This is a simulated dataset of the SDA6 study according to informations given in Jurich and Bradshaw (2014).

Usage

data(data.sda6)

Arguments

Format

The datasets contains 17 items observed at 1710 students. The format is: List of 2 $ data : num [1:1710, 1:17] 0 1 0 1 0 0 0 0 1 0 ... ..- attr(*, "dimnames")=List of 2 .. ..$ : NULL .. ..$ : chr [1:17] "MCM01" "MCM03" "MCM13" "MCM17" ... $ q.matrix:'data.frame': ..$ CM: int [1:17] 1 1 1 1 0 0 0 0 0 0 ... ..$ II: int [1:17] 0 0 0 0 1 1 1 1 0 0 ... ..$ PP: int [1:17] 0 0 0 0 0 0 0 0 1 1 ... ..$ DG: int [1:17] 0 0 0 0 0 0 0 0 0 0 ... The meaning of the skills is CM -- Critique Methods II -- Identify Improvements PP -- Protect Participants DG -- Discern Generalizability

Source

Simulated data

References

Jurich, D. P., & Bradshaw, L. P. (2014). An illustration of diagnostic classification modeling in student learning outcomes assessment.

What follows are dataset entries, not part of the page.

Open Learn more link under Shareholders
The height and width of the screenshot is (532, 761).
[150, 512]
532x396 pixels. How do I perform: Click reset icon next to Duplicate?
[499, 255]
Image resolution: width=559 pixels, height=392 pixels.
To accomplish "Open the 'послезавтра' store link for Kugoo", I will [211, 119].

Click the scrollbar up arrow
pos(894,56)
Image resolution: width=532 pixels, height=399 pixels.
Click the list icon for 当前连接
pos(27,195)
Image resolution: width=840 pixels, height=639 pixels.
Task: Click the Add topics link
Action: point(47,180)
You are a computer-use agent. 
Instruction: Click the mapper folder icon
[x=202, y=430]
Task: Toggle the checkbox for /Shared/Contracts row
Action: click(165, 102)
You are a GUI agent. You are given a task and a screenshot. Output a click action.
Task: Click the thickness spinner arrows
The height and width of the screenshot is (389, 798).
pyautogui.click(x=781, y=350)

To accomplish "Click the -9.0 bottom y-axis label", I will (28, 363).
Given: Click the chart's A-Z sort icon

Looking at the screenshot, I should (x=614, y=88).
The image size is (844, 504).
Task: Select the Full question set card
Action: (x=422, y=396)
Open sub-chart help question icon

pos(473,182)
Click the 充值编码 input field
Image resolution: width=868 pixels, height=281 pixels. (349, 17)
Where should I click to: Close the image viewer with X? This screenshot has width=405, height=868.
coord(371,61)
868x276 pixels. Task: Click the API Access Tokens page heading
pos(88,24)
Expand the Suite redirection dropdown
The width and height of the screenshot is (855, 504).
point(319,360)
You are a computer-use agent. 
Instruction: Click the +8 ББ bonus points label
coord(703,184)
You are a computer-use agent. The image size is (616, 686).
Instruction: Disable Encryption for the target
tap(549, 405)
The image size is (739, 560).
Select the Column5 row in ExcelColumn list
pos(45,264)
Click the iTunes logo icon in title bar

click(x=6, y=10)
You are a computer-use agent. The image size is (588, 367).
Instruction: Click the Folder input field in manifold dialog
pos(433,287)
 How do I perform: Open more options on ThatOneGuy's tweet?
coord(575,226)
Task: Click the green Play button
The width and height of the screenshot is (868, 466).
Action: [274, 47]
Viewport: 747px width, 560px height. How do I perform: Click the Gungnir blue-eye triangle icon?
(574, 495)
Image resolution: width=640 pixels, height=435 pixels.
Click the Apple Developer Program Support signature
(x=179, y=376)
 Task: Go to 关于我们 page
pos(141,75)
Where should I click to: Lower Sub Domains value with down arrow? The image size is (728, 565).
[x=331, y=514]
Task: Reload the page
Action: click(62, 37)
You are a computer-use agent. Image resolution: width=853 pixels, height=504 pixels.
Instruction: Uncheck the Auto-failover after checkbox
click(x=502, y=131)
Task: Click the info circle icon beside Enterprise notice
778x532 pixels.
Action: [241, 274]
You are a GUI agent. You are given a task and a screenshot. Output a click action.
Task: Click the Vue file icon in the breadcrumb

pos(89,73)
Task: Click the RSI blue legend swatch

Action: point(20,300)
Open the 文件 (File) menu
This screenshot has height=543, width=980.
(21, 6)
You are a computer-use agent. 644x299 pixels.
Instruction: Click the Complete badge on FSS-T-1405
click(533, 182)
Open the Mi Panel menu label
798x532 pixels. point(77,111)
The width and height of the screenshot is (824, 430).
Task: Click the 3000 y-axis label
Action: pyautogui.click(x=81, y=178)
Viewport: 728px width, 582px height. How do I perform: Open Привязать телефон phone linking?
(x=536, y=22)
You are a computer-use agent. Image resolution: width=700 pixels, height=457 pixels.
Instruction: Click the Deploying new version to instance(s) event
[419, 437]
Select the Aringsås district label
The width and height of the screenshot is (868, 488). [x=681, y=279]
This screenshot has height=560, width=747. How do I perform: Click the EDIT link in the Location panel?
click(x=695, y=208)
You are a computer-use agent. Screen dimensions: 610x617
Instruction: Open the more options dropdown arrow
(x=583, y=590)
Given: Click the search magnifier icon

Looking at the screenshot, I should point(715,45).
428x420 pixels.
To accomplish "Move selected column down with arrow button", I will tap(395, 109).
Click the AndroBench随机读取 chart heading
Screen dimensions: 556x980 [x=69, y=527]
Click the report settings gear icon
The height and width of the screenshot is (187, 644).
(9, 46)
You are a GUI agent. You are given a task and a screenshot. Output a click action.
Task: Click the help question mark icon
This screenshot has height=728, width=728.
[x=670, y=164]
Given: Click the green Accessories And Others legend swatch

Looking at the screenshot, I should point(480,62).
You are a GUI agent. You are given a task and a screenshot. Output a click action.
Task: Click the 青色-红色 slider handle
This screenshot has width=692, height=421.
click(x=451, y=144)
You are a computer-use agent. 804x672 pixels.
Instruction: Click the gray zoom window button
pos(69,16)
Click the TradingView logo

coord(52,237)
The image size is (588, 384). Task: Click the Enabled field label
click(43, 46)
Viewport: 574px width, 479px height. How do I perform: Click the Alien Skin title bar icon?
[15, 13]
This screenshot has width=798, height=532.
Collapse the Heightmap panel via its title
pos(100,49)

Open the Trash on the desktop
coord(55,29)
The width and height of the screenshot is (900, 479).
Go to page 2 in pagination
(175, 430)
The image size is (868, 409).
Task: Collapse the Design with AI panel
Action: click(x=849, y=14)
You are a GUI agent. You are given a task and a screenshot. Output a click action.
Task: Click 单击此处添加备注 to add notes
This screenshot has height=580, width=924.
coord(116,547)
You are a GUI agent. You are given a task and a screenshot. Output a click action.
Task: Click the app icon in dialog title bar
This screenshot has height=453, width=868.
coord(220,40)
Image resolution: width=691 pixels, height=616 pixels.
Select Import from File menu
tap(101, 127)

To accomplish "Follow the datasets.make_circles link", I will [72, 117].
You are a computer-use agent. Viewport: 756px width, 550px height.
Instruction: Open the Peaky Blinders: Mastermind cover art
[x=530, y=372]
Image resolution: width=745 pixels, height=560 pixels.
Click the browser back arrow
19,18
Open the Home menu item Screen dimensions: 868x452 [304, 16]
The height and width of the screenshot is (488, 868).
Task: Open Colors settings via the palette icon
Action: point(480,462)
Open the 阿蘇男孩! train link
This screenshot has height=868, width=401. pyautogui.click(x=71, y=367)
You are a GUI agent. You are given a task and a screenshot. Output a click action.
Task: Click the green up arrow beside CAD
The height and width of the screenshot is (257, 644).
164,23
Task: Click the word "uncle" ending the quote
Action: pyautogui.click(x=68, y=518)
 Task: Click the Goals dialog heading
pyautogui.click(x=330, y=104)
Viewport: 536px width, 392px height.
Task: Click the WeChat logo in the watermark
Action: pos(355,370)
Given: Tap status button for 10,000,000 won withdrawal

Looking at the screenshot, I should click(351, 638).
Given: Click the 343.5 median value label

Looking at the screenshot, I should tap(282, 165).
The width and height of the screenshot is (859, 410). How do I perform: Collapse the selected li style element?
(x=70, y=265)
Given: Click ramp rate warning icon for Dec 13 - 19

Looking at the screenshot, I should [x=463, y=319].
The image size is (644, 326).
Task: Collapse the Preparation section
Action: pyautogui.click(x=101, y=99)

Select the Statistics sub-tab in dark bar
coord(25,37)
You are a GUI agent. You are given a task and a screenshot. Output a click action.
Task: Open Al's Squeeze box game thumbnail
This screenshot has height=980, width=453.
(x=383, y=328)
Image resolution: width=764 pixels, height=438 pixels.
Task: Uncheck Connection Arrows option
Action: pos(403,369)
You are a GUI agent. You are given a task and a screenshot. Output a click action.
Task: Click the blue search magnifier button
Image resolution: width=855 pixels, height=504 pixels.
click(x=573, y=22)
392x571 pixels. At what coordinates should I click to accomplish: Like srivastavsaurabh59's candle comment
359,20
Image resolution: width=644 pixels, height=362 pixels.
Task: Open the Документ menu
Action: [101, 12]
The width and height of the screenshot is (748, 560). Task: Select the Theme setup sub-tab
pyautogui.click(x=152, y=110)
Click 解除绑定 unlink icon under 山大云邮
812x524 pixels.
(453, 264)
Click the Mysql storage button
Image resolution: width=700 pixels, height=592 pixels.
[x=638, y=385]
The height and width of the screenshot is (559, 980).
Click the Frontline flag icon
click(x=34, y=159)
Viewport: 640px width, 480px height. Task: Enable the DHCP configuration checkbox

International Journal of Testing, 14, 49-72.

Examples

Run this code
## Not run: 	
# data(data.sda6)
# data <- data.sda6$data
# q.matrix <- data.sda6$q.matrix
# 
# #*** Model 1a: LCDM with gdina
# mod1a <- CDM::gdina( data , q.matrix , rule="ACDM" , linkfct="logit" ,
#                   reduced.skillspace=FALSE )  
# summary(mod1a)
# 
# #*** Model 1b: estimate LCDM with gdm
# mod1b <- CDM::gdm( data , q.matrix=q.matrix , theta.k=c(0,1) )  
# summary(mod1b)
# 
# #*** Model 2: LCDM with hierarchy II > CM
# B <- "II > CM"
# ss2 <- CDM::skillspace.hierarchy(B=B , skill.names= colnames(q.matrix ) )
# mod2 <- CDM::gdina( data , q.matrix , rule="ACDM" , linkfct="logit" ,
#                 skillclasses = ss2$skillspace.reduced ,
#                 reduced.skillspace=FALSE )                        
# summary(mod2)
# 
# #*** Model 3: LCDM with hierarchy II > CM and DG > CM
# B <- "II > CM
#       DG > CM"
# ss2 <- CDM::skillspace.hierarchy(B=B , skill.names= colnames(q.matrix ) )
# mod3 <- CDM::gdina( data , q.matrix , rule="ACDM" , linkfct="logit" ,
#                skillclasses = ss2$skillspace.reduced ,
#                reduced.skillspace=FALSE )                        
# summary(mod3)
# 
# # model comparisons
# anova(mod1a,mod2)
# anova(mod1a,mod3)
# # model fit
# summary( CDM::modelfit.cor.din(mod1a))
# summary( CDM::modelfit.cor.din(mod2) )
# summary( CDM::modelfit.cor.din(mod3) )
# ## End(Not run)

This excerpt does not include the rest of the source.